#### Given entries
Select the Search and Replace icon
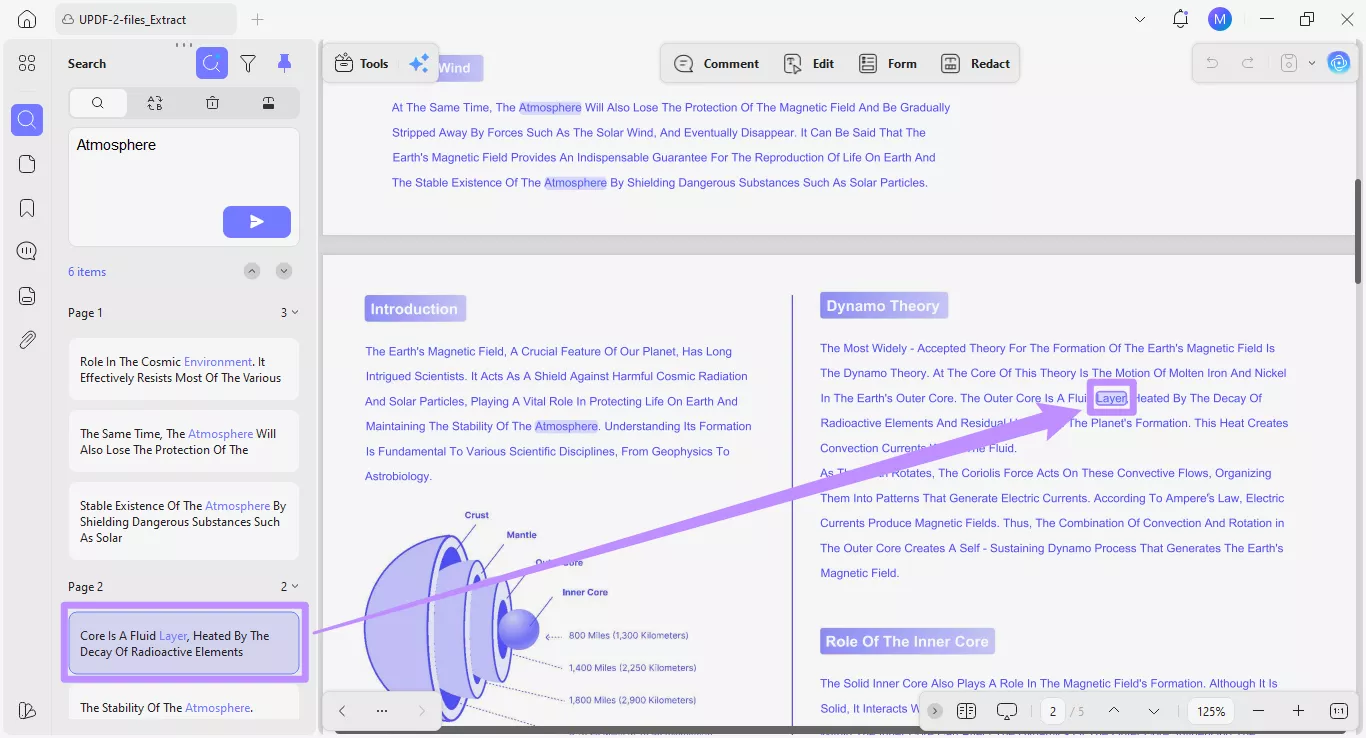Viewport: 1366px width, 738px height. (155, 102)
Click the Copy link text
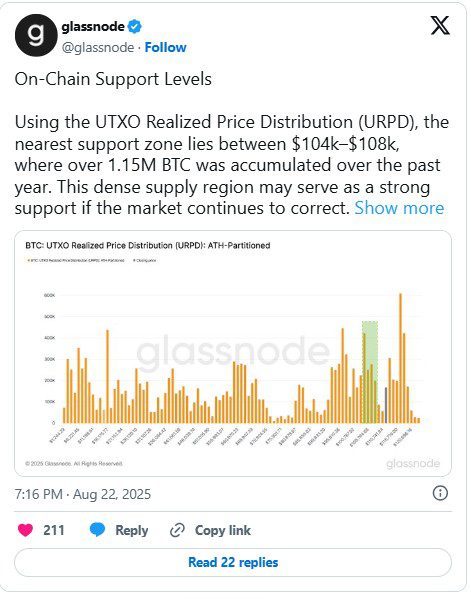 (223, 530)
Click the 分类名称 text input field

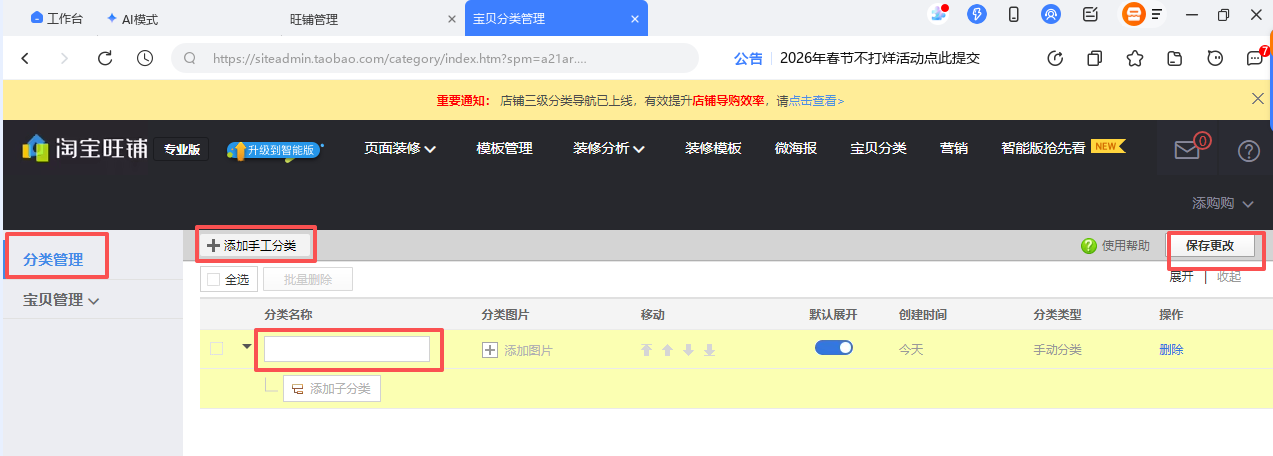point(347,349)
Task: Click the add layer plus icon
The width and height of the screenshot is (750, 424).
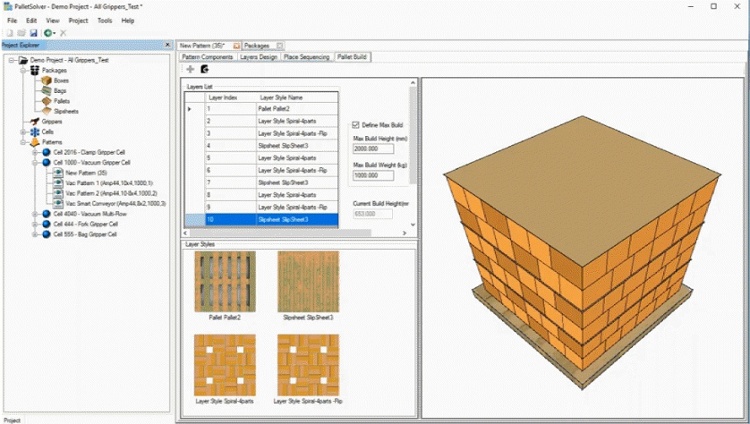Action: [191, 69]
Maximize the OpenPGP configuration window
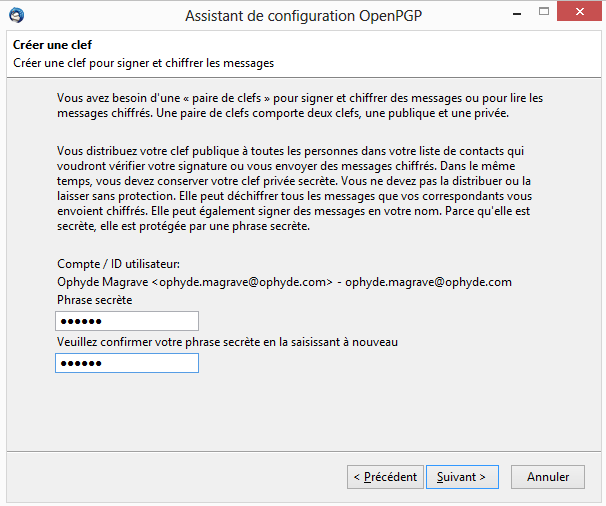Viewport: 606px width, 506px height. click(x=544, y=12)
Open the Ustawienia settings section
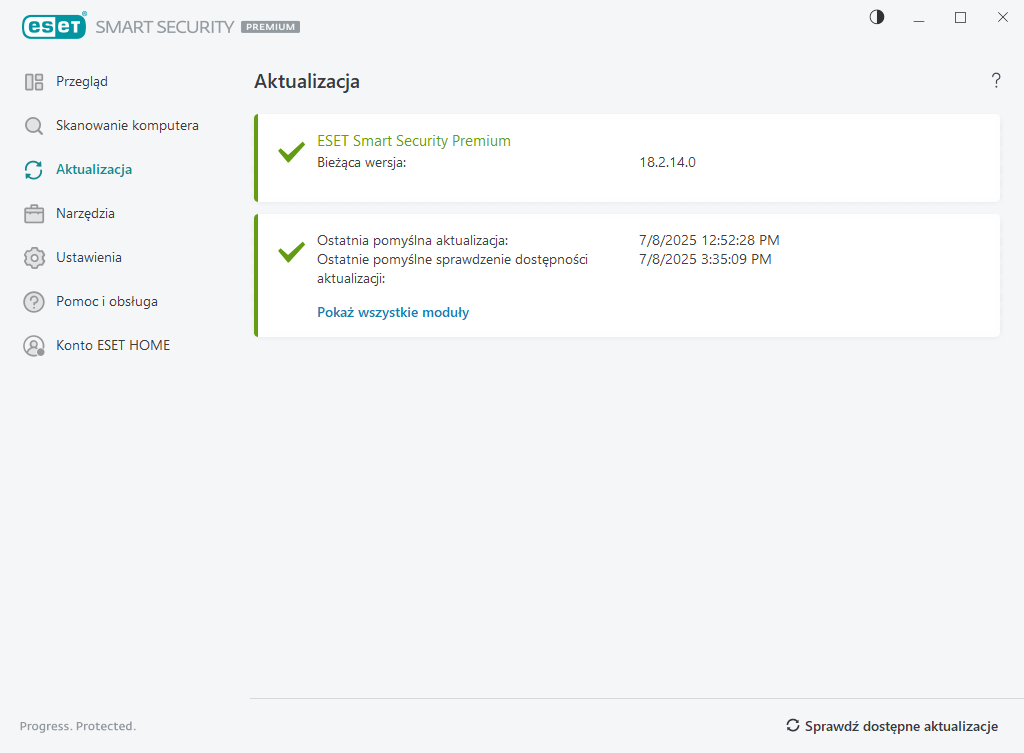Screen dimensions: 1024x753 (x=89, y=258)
########
▶ [Task]: Output the records above unchanged, minus their pictures.

▶ [Result below]:
Select the Search and Replace icon
Viewport: 1366px width, 738px height. (155, 102)
Click the Copy link text
 (223, 530)
Click the 分类名称 text input field

point(347,349)
Task: Click the add layer plus icon
The width and height of the screenshot is (750, 424).
Action: [191, 69]
Maximize the OpenPGP configuration window
Viewport: 606px width, 506px height. click(x=544, y=12)
Open the Ustawienia settings section
Screen dimensions: 1024x753 (x=89, y=258)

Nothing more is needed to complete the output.